Não tem valor jurídico o contrato de serviços hospitalares assinado por uma pessoa abalada emocionalmente. Premida por situação de risco, fica caracterizado o vício de consentimento, pois não se encontra livre para concordar com os termos do contrato jurídico. Logo, não tem a obrigação de pagar as despesas de internação. Com base nesse entendimento, a 19ª Câmara Cível do Tribunal de Justiça do Rio Grande do Sul confirmou os termos de sentença que livrou uma mãe de pagar R$ 8,6 mil pela internação hospitalar do filho em Santa Maria (RS). Tal como o juízo de origem, os desembargadores entenderam que a mãe não tinha outra opção senão assinar o contrato, no afã de salvar a vida do filho, já que caracterizado o ‘‘estado de perigo’’.
O relator da Apelação, desembargador Eduardo João Lima Costa, explicou que a lei exige, na configuração de ‘‘estado de perigo’’, o conhecimento do dano pela outra parte. Citou o artigo 156 do Código Civil, que prevê: ‘‘Configura-se o estado de perigo quando alguém, premido da necessidade de salvar-se, ou a pessoa de sua família, de grave dano conhecido pela outra parte, assume obrigação excessivamente onerosa’’.
Assim, emendou, em consonância com o disposto no artigo 171, inciso II, do Código Civil, é anulável o negócio jurídico celebrado em ‘‘estado de perigo’’. O acórdão foi lavrado, de forma unânime, no dia 7 de fevereiro.
O caso
No dia 1º de novembro de 2009, o filho da autora, carregado por bombeiros de Santa Maria, deu entrada no Hospital de Caridade Doutor Astrogildo de Azevedo. Ele apresentava ferimentos produzidos por arma de fogo no tórax e abdômen, e seu estado era grave. Passou por cirurgia e ficou internado até o dia 9 de novembro.
Conforme a direção do hospital, a mãe do rapaz, que o acompanhava, ficou como responsável pelo ato de internação. Assim, ela teve ciência dos termos da contratação dos serviços hospitalares e das despesas decorrentes. Como ela não honrou o compromisso, a instituição ajuizou Ação Ordinária de Cobrança, requerendo o pagamento de R$ 8,6 mil.
Por meio dos seus advogados, a mãe do rapaz alegou, perante o juiz da 4ª Vara Cível de Santa Maria, que não teve escolha, em face do quadro grave com que se deparou. Em síntese, afirmou que não agiu de má-fé, por acreditar que o filho havia sido encaminhado a hospital conveniado com o Sistema Único de Saúde (SUS). Lembrou que a escolha do Corpo Bombeiros recaiu sobre o hospital por este ser filantrópico.
O juiz de Direito Rafael Pagnon Cunha afirmou que a família do rapaz não pode escolher o hospital, já que este foi conduzido às pressas para o hospital Astrogildo de Azevedo, em função do risco de morte. O temor pela vida do filho e o desgaste psicológico explicam por que a mãe concordou com as cláusulas do serviço.
‘‘Entretanto, para que o negócio jurídico seja considerado válido, faz-se necessária manifestação de vontade do agente, externada de forma consciente, livre, espontânea e conforme a lei, o que não se observa na presente situação’’, pontuou o juiz.
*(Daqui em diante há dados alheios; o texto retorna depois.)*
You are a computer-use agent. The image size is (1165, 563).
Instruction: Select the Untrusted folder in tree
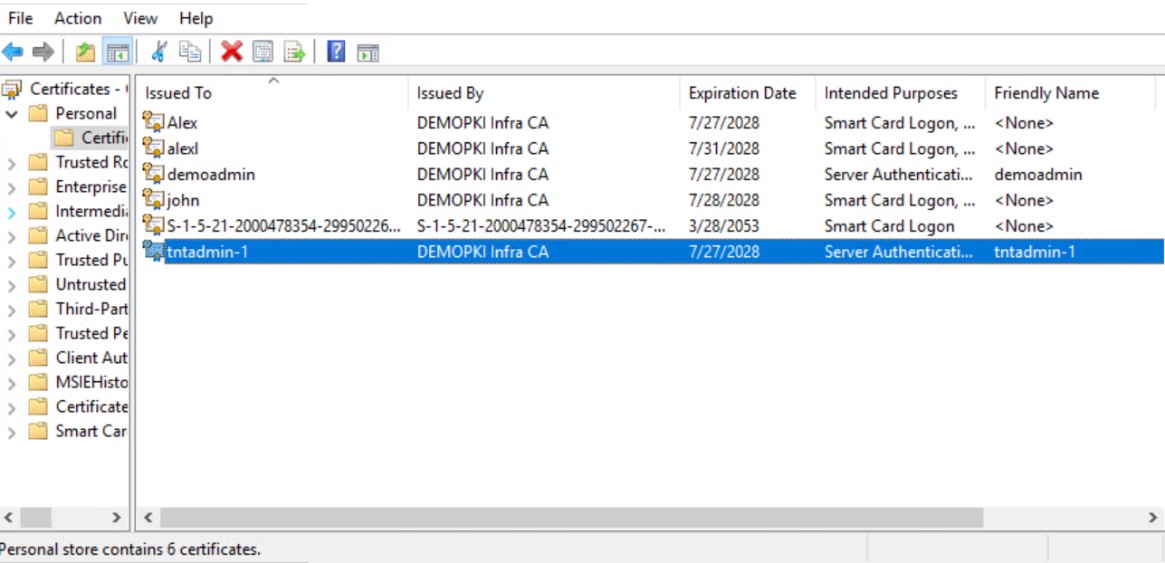[x=91, y=284]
Na visão do juiz, a circunstância em que ocorreu a manifestação de vontade se enquadra naqueles casos em que esta se divorcia da real e verdadeira atitude volitiva do agente. Ou seja, existe negócio jurídico, porém, viciado, nos termos do artigo 156 do Código Civil. Assim, estando caracterizado o ‘‘estado de perigo’’, fica excluída a validade da dívida.
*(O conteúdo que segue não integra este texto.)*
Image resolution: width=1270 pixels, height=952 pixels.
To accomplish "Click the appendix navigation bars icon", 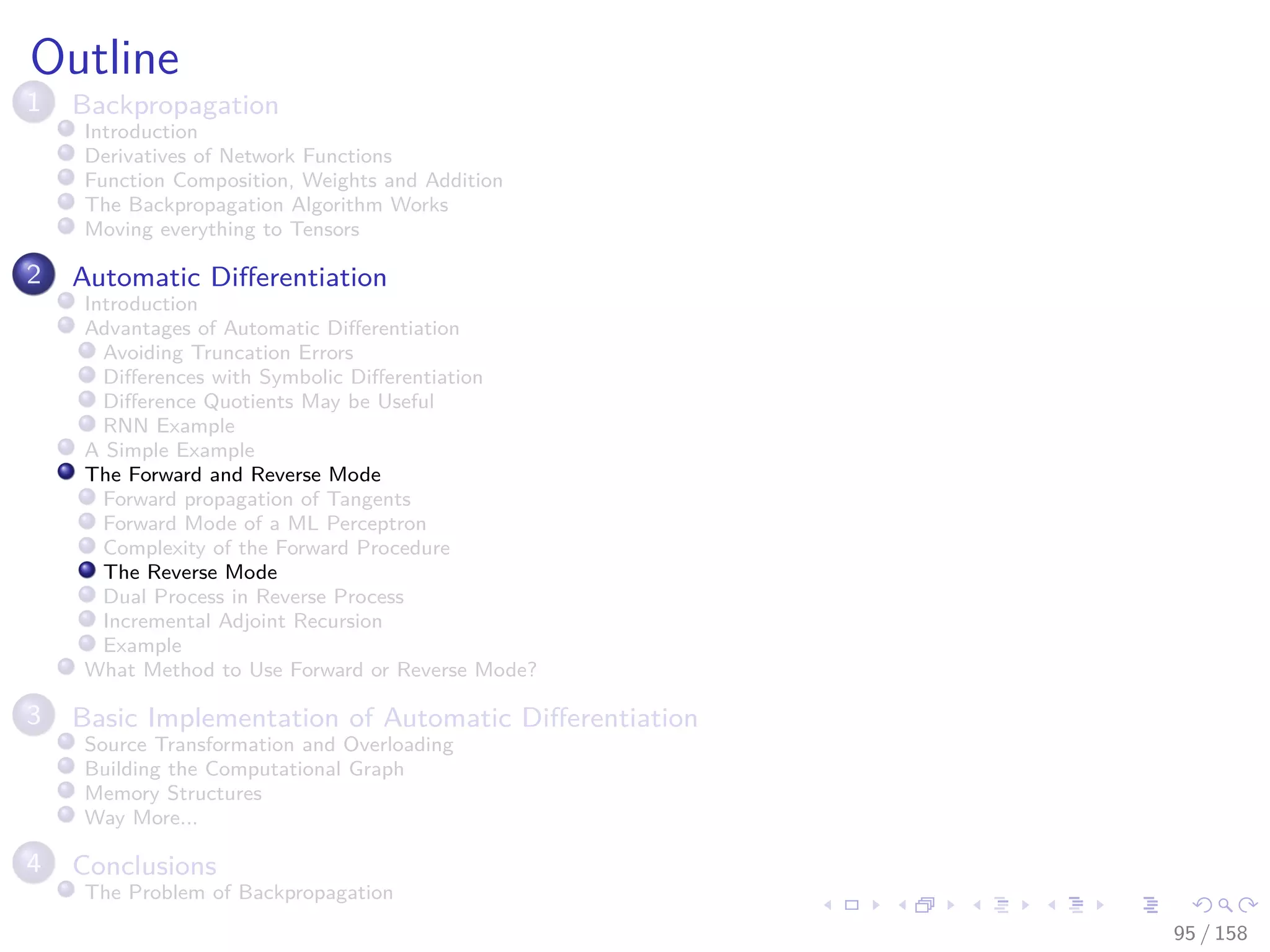I will pos(1150,905).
O magistrado ainda lembrou que o Hospital de Caridade Dr. Astrogildo de Azevedo é uma entidade filantrópica e, como tal, tem que promover, gratuitamente, assistência à saúde, conforme disposto nos artigos 2° e 3°, parágrafo 1°, do Decreto 2.536/98. Logo, encerrou, deve incluir o valor gasto com o paciente dentro do percentual a ser dispensado, obrigatoriamente, com atendimentos gratuitos.